While they continue to explore each of their unique rhythms in a place that exists somewhere between jazz and pop, the little cracks that once showed are now being filled and held together with the power of faith in one another. What we get is a practically miraculous cohesion coming from spot-on improvisation that unfolds before our very eyes as a soundscape made of the seemingly impossible mix of the barren and the mystical. The result is a cathartic experience—like they’re ultimately walking in step with one another even without meaning to. With approachable vocals on top of an anxiety-provoking mix of driving drums and bass, unpredictable rolling sax, and straightforward guitar riffs, the title track off “manimani” embodies the spirit of the album more than any other song on it. There’s an irony in letting go of the desire to become something and becoming something entirely new as a result. Each member of the band is putting in their all here to accomplish what they’re individually after, and the result of their genre-bending music speaks for itself. It reminds me of something Suchmos frontman YONCE suddenly said to the crowd during their recent comeback show:

“There’s no need to all become one. There’s nothing special about becoming one, anyway!”

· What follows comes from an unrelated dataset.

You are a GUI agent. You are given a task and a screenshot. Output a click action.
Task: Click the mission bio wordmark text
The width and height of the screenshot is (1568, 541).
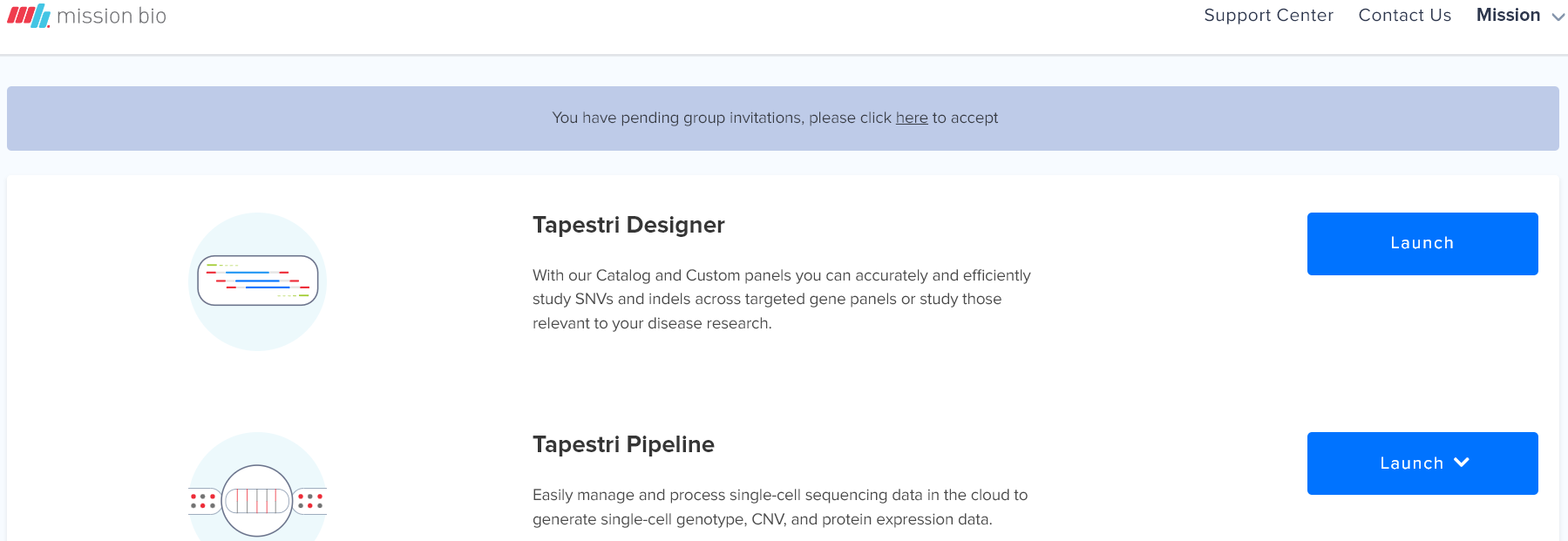click(x=112, y=16)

“Failed Summer Vacation” (Heuijung Hur)
Kim Boksung (writer): Author Heuijung Hur’s debut short story collection, “Failed Summer Vacation,” recently came out in English as translated by Paige Aniyah Morris, who also translated Nobel Prize winner Han Kang’s latest novel. All the stories in the book are, to put it simply, sort of weird—somewhere between sci-fi and surreal. And they’re far from upbeat—closer to depressing, as the title more or less alludes to. Granted, if that’s your cup of tea, it can be a darkly fun read, but be sure to get your stomach ready for some rather graphic descriptions.

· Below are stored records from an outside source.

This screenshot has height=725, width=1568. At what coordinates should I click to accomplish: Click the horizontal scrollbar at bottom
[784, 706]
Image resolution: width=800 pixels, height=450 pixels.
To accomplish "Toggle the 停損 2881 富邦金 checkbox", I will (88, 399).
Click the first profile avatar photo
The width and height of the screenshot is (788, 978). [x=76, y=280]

The majority of the book resists direct interpretation, with narrative jumps, a fractured sense of time, and a sense of anonymity among its characters and settings all keeping you on your toes. Though the subject matter varies just as wildly, one story that looks at fandom does arguably impart a straightforward message, though some readers may disagree with what it implies. Underscoring the recurring theme of fixation is the focus the text demands of its readers, but there’s no doubt what the author is exploring in this book that’s far from fun in the sun: loneliness.